(TASK MATERIAL Opens)

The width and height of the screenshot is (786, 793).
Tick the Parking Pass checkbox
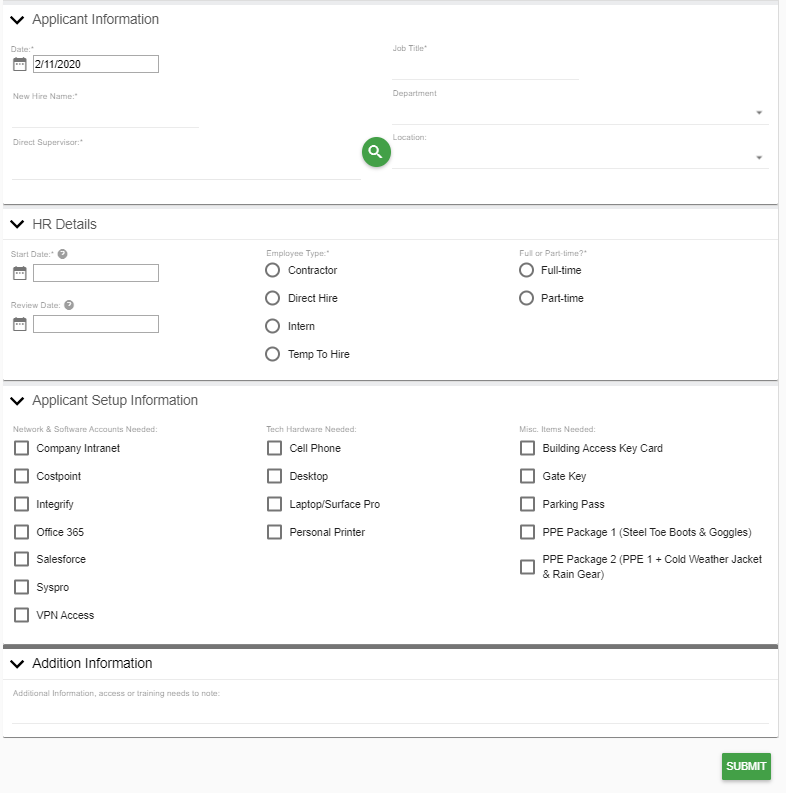pyautogui.click(x=527, y=504)
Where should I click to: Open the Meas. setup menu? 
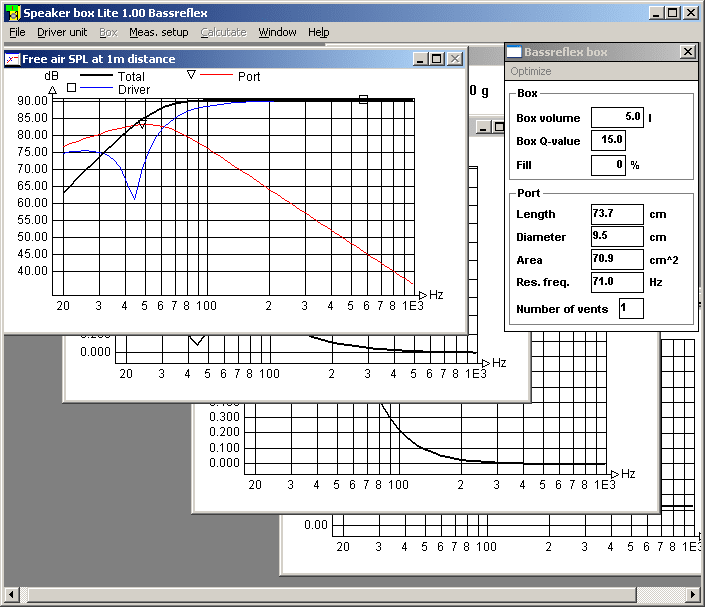click(158, 32)
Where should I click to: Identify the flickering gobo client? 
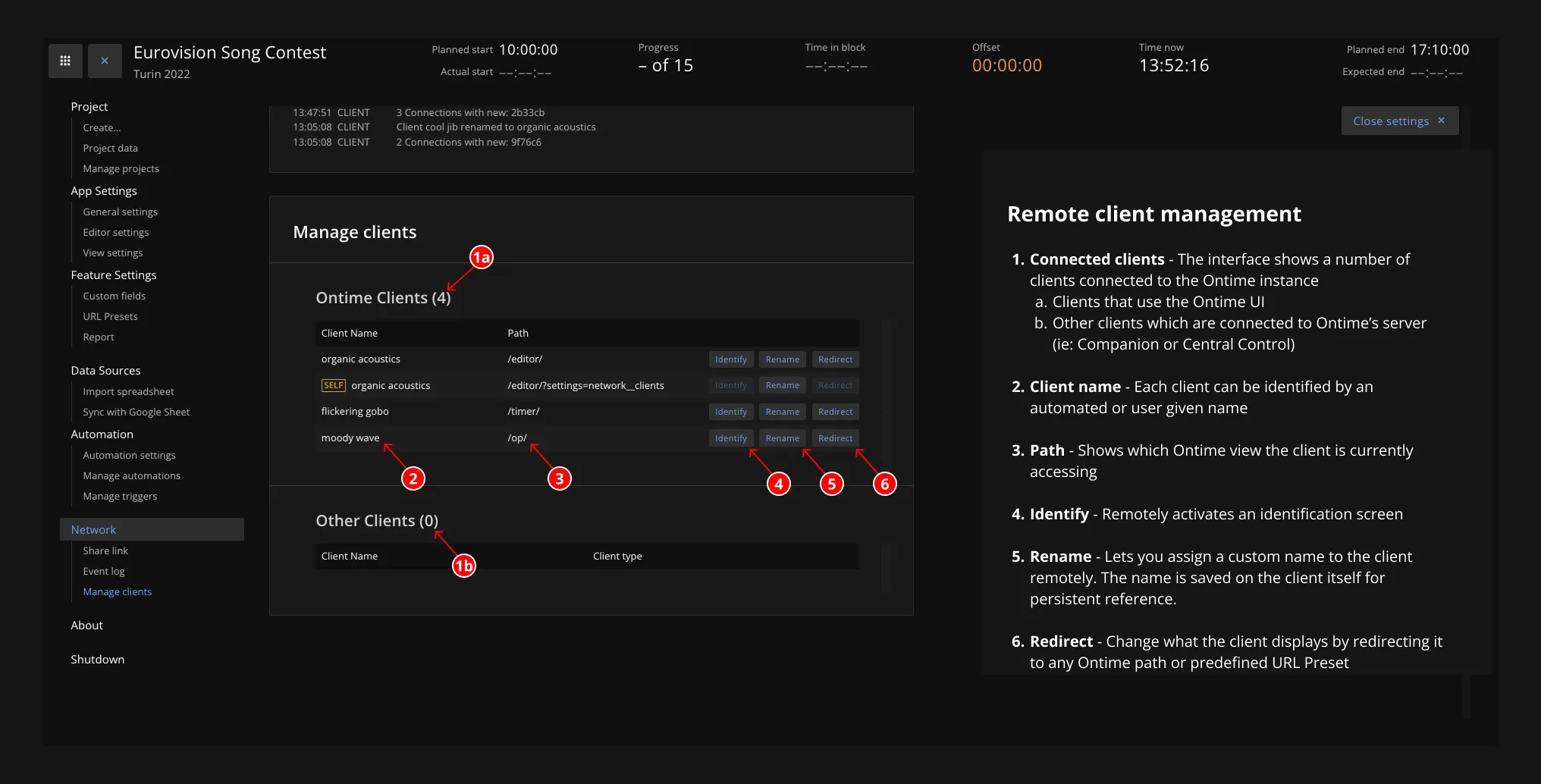[x=730, y=412]
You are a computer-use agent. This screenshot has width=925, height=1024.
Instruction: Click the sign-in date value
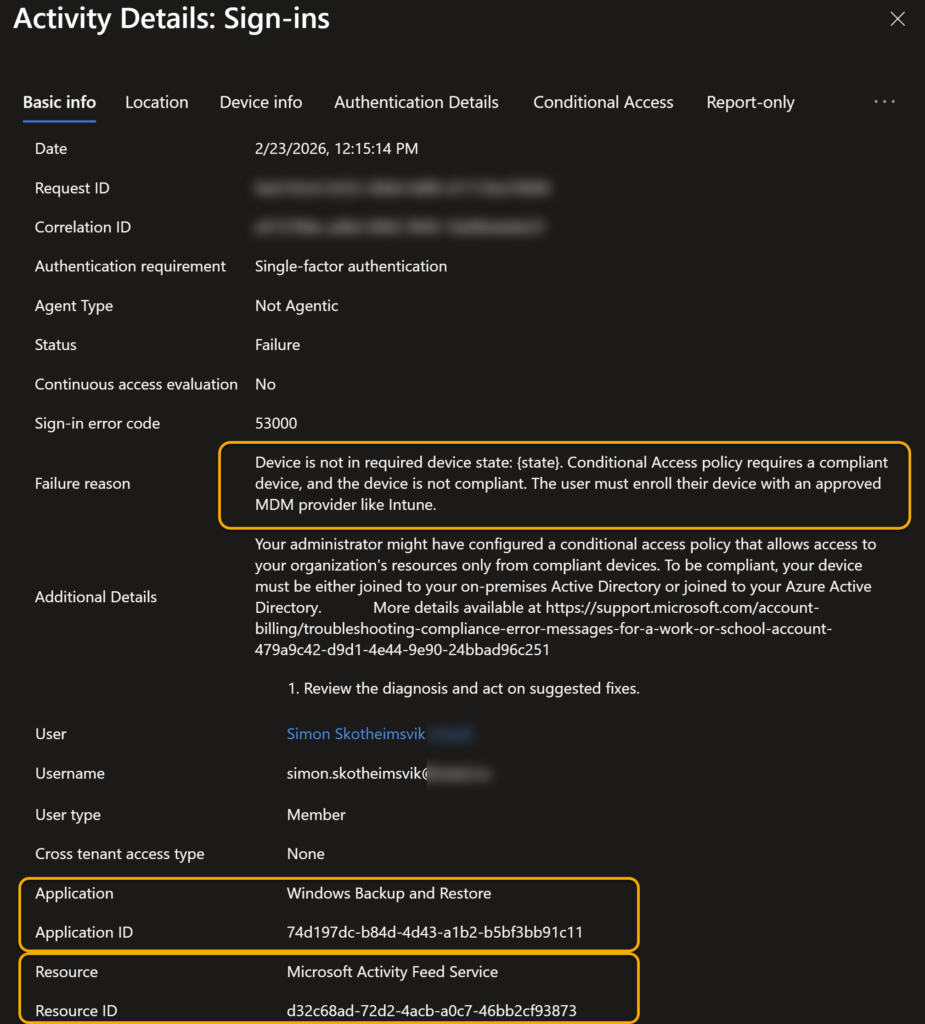(x=336, y=149)
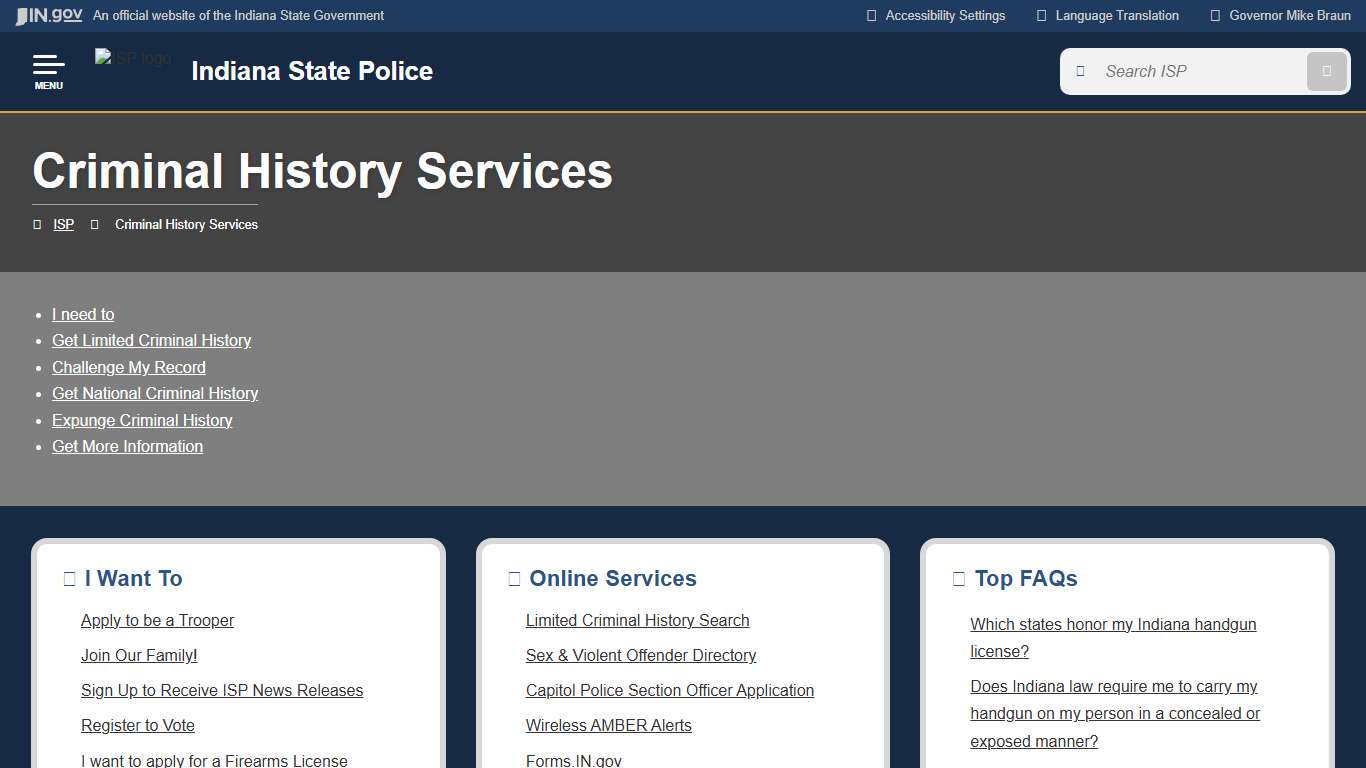
Task: Select Criminal History Services breadcrumb entry
Action: 186,224
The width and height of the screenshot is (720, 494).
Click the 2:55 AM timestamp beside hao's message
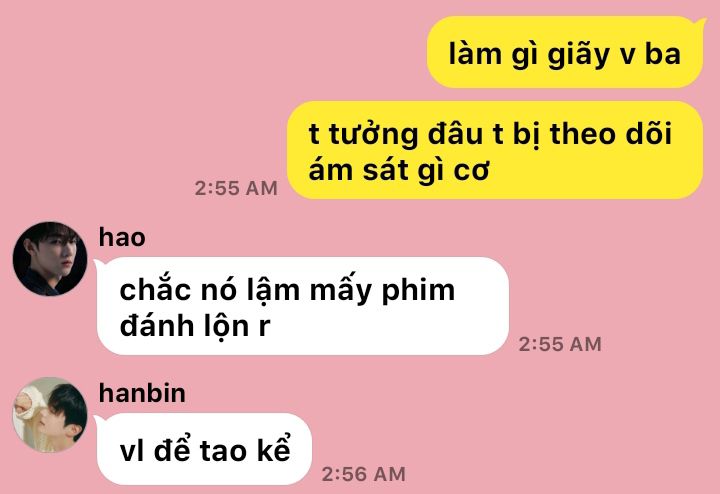pyautogui.click(x=560, y=344)
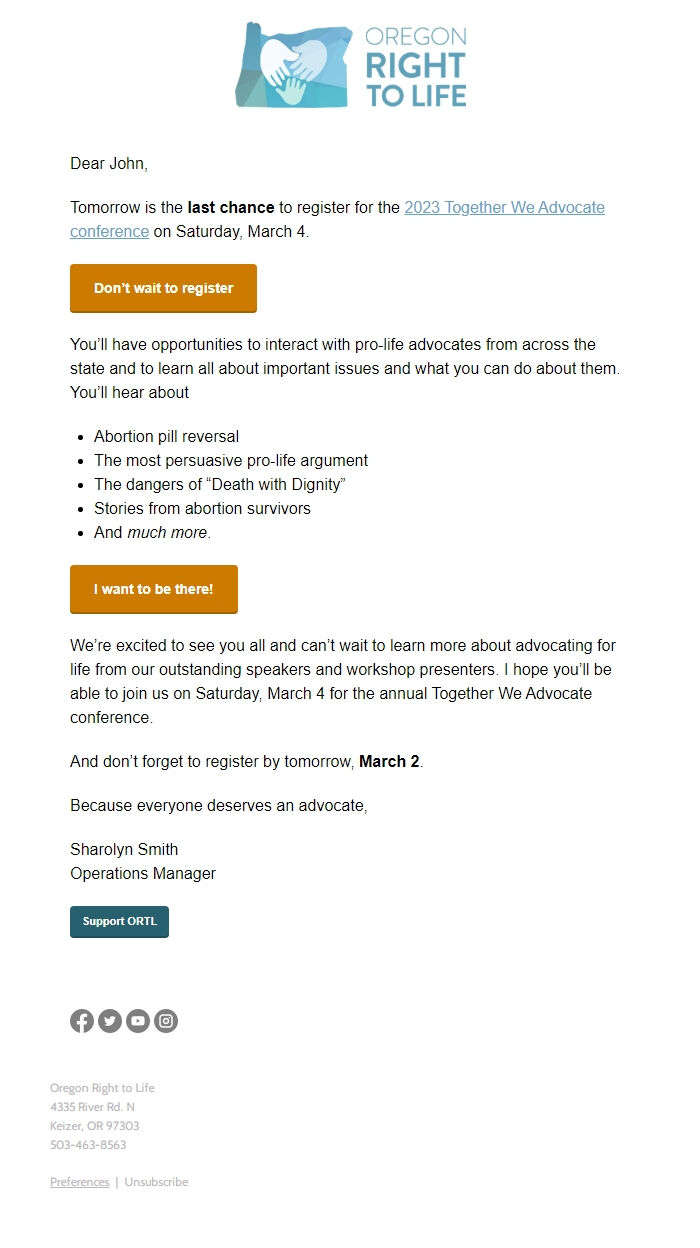Click the orange 'Don't wait to register' button
The image size is (700, 1248).
point(163,288)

(TASK MATERIAL Closes)

▶ _YOUR GOAL_
What lines of the data include the word "screenshot"? Copy each of them.

▶ _SOLVED PROBLEM_
The width and height of the screenshot is (786, 793).
You are a computer-use agent. This screenshot has width=925, height=1024.
The width and height of the screenshot is (720, 494).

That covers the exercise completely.